Exercise material Start Marker

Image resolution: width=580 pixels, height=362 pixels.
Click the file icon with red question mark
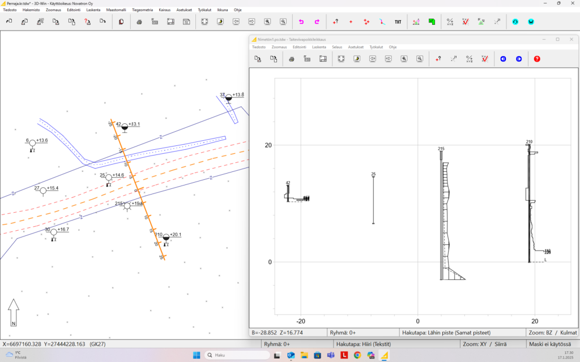click(x=88, y=21)
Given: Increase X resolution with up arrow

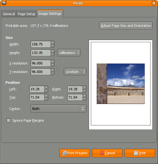Looking at the screenshot, I should 52,62.
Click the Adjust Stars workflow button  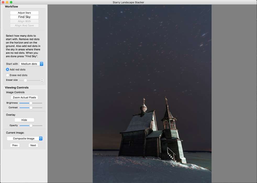(24, 13)
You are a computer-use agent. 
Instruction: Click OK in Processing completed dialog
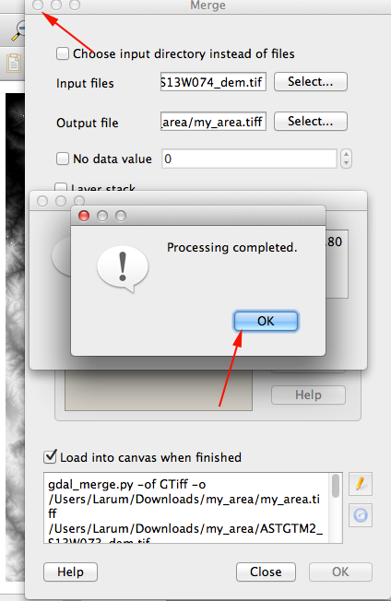coord(266,321)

Exercise material End Marker

Instructions for the task:
Give back exactly the lines from the line with "Instruction: Click OK" through the final line of the entries above, and keep pictures out of the copy.

Task answer:
Instruction: Click OK in Processing completed dialog
coord(266,321)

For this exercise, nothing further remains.